From the Guidelines
TMPRSS6 mutations lead to iron-refractory iron deficiency anemia (IRIDA), a rare inherited disorder characterized by iron deficiency that does not respond to oral iron supplementation, and require intravenous iron therapy to manage the condition. These mutations disrupt the normal regulation of hepcidin, a hormone that controls iron absorption and distribution in the body, leading to inappropriately high hepcidin levels, blocking iron absorption from the gut and iron release from storage sites 1. The effects of TMPRSS6 mutations include microcytic, hypochromic anemia, low serum iron, low transferrin saturation, and normal to elevated ferritin levels.
Pathogenesis and Epidemiology
TMPRSS6 encodes matriptase-2, a type II plasma membrane serine protease that senses iron deficiency and blocks hepcidin transcription by cleaving HJV 1. Pathogenic TMPRSS6 defects result in inhibited hepcidin production, causing IRIDA. The prevalence of pathogenic mutations leading to IRIDA is unknown, but underdiagnosis seems likely, with 61 patients in 39 families described in the literature 1.
Treatment
The recommended treatment for IRIDA involves parenteral iron formulations such as iron sucrose, ferric carboxymaltose, or iron dextran, administered until iron stores are replenished 1. Intravenous iron supplementation is the preferred treatment, as oral iron supplementation is often ineffective in patients with severe TMPRSS6 defects. The total intravenous iron cumulative doses should be calculated based on formulas of the deficit of body iron, allowing for the correction of the Hb deficit and rebuilding the iron stores 1. Serum ferritin levels should be monitored and preferably should not exceed 500 mg/L to avoid toxicity of iron overload, especially in children and adolescents 1.
Management
Genetic testing is necessary for definitive diagnosis, and long-term management often requires periodic intravenous iron administration to maintain adequate iron levels. Monitoring serum ferritin levels and adjusting intravenous iron doses accordingly is crucial to avoid iron overload and ensure effective management of IRIDA. The role of erythropoietin (EPO) treatment in IRIDA is controversial, and there is limited evidence to support its use in combination with intravenous iron supplementation 1.
From the Research
Effects of TMPRSS6 Mutations
- TMPRSS6 mutations can cause iron-refractory iron deficiency anemia (IRIDA), a rare autosomal recessive disorder characterized by hypochromic microcytic anemia, low transferrin saturation, and unresponsiveness to oral iron therapy 2, 3, 4.

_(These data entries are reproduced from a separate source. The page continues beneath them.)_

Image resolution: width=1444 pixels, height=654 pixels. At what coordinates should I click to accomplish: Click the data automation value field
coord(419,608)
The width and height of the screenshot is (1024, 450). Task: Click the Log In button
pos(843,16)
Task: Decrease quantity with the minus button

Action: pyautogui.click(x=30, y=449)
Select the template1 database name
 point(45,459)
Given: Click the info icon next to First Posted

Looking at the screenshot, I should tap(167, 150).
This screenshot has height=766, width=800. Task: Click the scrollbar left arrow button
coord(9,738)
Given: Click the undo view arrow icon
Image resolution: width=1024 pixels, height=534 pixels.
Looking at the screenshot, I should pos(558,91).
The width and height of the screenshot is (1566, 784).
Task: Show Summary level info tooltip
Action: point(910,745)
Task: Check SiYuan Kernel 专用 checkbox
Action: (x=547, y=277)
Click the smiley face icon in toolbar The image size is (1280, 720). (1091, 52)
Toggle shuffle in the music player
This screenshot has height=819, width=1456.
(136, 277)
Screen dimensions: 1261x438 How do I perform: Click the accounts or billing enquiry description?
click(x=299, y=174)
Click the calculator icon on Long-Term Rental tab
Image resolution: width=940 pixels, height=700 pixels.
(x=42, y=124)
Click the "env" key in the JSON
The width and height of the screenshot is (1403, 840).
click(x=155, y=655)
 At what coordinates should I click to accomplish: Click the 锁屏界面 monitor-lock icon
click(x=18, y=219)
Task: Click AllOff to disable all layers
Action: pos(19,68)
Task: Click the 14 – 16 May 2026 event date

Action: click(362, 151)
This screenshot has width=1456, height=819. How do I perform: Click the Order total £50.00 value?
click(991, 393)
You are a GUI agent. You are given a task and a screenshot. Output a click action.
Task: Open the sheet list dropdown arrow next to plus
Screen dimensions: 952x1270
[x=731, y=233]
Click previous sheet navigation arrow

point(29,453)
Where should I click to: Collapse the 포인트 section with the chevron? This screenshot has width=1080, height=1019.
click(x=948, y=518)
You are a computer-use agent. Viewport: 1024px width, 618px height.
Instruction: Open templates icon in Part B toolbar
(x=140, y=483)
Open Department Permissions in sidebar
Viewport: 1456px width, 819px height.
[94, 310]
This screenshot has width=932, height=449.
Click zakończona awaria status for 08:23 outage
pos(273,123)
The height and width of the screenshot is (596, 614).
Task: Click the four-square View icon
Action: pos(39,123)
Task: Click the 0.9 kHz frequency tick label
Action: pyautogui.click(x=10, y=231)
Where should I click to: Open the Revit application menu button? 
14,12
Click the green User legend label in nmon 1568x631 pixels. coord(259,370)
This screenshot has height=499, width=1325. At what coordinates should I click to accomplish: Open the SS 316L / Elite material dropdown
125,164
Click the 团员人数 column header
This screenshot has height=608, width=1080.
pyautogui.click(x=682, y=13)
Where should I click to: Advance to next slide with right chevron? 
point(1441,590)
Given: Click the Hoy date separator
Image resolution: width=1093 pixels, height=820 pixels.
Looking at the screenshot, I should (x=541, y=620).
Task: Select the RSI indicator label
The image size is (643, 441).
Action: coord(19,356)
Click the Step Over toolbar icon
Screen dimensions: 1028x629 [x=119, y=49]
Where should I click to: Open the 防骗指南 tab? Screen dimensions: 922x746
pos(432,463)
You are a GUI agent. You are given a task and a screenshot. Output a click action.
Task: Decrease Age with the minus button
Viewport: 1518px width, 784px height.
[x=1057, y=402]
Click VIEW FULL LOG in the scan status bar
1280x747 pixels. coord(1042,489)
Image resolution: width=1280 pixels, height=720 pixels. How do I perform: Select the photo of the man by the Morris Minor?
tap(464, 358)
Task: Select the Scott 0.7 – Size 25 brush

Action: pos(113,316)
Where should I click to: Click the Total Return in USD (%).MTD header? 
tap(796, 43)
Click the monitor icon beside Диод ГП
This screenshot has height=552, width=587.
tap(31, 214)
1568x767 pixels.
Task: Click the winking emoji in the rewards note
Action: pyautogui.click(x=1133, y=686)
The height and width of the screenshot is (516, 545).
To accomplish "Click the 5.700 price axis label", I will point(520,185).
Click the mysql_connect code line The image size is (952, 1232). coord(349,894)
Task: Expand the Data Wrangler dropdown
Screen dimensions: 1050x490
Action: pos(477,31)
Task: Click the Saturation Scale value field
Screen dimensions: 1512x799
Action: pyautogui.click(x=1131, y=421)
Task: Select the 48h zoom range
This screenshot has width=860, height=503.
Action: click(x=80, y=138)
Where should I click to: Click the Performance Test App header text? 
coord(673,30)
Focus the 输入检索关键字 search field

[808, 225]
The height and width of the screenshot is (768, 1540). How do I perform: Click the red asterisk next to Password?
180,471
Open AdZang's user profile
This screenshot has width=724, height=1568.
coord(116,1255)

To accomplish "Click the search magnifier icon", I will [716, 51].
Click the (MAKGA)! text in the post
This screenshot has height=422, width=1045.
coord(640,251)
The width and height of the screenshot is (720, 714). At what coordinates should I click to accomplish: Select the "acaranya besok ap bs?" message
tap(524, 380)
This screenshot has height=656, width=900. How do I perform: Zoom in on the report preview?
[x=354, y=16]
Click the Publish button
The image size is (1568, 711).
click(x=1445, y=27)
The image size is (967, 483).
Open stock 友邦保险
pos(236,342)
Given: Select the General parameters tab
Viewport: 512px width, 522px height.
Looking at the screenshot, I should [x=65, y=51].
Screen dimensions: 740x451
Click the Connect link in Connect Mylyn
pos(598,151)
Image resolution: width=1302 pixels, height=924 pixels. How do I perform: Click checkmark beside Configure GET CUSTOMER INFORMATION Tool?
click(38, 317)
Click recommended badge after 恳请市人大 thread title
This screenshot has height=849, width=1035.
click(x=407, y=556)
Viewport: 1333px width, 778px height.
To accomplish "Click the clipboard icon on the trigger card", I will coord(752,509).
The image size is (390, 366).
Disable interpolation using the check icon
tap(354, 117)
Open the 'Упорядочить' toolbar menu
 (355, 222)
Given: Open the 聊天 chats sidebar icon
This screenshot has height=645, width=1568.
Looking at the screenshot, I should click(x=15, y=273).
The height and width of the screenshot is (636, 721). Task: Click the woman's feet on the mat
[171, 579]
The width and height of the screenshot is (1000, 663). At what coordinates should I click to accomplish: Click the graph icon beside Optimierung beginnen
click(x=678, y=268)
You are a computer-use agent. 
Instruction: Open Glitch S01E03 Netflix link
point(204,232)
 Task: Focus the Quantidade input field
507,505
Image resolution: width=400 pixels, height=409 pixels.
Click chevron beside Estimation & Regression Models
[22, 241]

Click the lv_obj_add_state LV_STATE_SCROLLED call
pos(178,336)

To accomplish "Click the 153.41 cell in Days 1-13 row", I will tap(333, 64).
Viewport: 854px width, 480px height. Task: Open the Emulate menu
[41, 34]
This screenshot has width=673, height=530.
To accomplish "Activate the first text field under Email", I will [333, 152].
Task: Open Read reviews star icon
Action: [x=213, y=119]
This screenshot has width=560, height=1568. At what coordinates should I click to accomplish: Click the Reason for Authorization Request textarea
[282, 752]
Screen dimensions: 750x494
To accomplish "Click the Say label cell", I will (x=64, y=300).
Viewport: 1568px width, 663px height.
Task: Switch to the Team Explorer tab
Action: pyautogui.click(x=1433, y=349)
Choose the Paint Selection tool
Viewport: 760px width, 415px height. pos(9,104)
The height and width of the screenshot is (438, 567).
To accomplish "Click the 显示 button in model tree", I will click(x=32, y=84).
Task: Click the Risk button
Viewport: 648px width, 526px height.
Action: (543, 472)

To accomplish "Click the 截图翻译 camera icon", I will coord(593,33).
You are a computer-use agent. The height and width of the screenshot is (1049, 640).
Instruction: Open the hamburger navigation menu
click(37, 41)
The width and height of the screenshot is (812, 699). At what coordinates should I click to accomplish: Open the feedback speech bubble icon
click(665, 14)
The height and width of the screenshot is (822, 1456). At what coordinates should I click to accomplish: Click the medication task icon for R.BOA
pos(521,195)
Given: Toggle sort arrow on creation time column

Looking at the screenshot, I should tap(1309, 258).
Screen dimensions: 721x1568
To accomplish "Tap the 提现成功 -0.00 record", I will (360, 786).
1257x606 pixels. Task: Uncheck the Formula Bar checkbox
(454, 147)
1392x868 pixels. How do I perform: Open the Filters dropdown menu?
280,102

- Patients with TMPRSS6 mutations have inappropriately high levels of hepcidin, a systemic iron regulatory hormone 2, 4.
- The disorder is typically refractory to oral iron therapy, but may respond partially to parenteral iron administration 2, 3, 4.
- TMPRSS6 mutations can lead to elevated serum hepcidin levels, which contribute to the development of iron deficiency anemia 3, 4.
- Polymorphisms in the TMPRSS6 gene have been associated with variation in iron and hematologic parameters, and may contribute to the development of iron deficiency anemia partially responsive to oral iron treatment 5.
- Novel missense mutations in the TMPRSS6 gene have been identified in patients with IRIDA, highlighting the genetic diversity of the disorder 6.
Clinical Characteristics
- Patients with TMPRSS6 mutations typically present with hypochromic microcytic anemia, low transferrin saturation, and elevated serum hepcidin levels 2, 3, 4.
- The disorder can be diagnosed by sequencing analysis of the TMPRSS6 gene, which can identify mutations and polymorphisms associated with IRIDA 2, 3, 5, 6.
- Patients with TMPRSS6 mutations may require parenteral iron therapy to manage their anemia, as oral iron therapy is often ineffective 2, 3, 4.